Insomma il patrimonio ecclesiastico era in sua mano l'oggetto d'uno scandaloso commercio, che gli fruttava immense ricchezze. Mentre i grandi ed il clero erano ridotti a così grande avvilimento, i signori, i conti, i comandanti delle città, non dovevano sperare d'essere più dolcemente trattati. Il diritto di successione ne' feudi, comecchè non si appoggiasse ad una legge dell'impero, era però sanzionato dall'uso di due secoli. Molti feudatarj del regno di Ugo erano stati investiti de' loro feudi sotto il regno di Carlo Magno, ed anche sotto quella de' re Lombardi, rimontando i diritti di taluno fino all'epoca dello stabilimento della nazione lombarda in Italia. Ugo non ebbe verun riguardo a questo tacito diritto, che, a dir vero, era contraddetto dalle formole legali d'investitura, e si arrogò la facoltà di dare e togliere i feudi, non solamente dopo la morte del beneficiato, ma anche in vita.
Il solo ordine della nazione che forse non si lagnava, era il popolo, non perchè meno maltrattato degli altri, ma perchè le sue sofferenze riputavansi cose di così leggiere importanza, che gli storici non credettero prezzo dell'opera il farne memoria.
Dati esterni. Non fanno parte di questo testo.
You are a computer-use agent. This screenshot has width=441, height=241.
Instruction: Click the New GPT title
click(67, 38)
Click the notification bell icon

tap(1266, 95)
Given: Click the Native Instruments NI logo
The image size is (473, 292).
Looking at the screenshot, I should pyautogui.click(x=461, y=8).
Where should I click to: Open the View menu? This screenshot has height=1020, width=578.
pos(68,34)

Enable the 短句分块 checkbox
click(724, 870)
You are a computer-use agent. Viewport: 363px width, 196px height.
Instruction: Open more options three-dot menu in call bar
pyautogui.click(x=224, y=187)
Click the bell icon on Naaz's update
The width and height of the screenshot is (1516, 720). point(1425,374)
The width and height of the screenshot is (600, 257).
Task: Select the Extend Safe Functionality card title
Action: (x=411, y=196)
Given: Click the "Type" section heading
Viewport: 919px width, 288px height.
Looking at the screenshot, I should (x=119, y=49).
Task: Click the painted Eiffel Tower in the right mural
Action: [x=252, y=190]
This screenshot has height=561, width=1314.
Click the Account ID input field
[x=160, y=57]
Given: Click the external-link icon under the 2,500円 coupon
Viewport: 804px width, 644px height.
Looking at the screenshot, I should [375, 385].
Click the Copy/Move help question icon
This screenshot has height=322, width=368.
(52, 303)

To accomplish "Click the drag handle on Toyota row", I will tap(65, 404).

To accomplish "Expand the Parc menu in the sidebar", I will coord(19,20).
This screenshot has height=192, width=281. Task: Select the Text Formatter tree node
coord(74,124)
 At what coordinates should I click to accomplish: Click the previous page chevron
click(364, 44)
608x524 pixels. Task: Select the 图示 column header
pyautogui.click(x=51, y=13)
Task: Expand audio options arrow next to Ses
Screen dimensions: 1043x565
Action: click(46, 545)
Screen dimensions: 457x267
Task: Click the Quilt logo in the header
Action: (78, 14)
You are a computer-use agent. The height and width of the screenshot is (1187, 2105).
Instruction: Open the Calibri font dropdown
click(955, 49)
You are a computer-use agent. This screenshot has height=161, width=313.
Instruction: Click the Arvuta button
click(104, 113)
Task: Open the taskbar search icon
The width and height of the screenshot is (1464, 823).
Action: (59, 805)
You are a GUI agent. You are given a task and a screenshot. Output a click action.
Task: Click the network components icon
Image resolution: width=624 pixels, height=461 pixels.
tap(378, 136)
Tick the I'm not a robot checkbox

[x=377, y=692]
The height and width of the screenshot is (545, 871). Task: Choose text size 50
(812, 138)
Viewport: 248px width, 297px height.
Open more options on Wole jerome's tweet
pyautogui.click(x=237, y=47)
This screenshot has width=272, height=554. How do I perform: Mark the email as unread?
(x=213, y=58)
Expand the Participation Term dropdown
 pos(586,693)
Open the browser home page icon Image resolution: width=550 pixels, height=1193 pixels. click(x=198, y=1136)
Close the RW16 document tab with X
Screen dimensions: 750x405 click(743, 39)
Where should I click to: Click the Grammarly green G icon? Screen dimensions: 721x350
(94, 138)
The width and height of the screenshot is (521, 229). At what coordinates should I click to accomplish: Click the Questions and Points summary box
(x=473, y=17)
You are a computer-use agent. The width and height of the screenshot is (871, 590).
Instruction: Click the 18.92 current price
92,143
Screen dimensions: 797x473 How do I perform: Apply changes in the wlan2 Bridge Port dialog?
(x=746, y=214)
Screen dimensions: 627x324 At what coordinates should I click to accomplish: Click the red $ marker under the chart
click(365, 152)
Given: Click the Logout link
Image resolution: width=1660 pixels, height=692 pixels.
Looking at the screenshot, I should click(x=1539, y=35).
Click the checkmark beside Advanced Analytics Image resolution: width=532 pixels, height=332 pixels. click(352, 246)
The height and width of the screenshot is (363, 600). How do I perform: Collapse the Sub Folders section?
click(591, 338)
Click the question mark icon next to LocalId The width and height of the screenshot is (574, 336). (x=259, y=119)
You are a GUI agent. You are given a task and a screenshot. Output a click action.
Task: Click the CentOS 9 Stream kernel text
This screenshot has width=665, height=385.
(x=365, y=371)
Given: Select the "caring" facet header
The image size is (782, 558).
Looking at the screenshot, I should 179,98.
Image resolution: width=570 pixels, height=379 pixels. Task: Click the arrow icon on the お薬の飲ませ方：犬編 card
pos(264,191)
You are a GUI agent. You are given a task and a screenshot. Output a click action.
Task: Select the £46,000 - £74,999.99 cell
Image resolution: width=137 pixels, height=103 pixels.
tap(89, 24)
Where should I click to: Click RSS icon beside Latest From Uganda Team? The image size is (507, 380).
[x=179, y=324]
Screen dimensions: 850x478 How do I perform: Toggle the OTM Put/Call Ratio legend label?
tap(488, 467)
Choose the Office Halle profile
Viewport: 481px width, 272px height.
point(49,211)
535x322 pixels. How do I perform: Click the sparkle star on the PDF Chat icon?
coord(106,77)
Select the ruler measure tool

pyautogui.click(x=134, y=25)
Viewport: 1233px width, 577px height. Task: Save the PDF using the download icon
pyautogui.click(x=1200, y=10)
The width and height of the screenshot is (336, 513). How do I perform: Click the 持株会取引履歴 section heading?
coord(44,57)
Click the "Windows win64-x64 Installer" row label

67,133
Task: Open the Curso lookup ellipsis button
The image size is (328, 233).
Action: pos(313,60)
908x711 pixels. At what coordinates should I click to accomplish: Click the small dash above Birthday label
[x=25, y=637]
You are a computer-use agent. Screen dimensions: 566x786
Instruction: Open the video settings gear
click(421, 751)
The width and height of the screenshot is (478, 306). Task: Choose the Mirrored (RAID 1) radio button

Ci dicono soltanto, come essendosi Ugo impadronito di Frassineto, invece di cacciare da' suoi stati i Saraceni che occupavano questa fortezza, li trapiantò nella Marca Trivigiana onde chiudessero il passaggio ai Tedeschi; e che per farsegli più affezionati, si astenne dal reprimere le loro violenze e saccheggi(56).
Sotto il licenzioso regno di Berengario e de' suoi predecessori, la libertà cui pretendevano gl'Italiani non trovavasi garantita da un potere nazionale indipendente da quello dei re.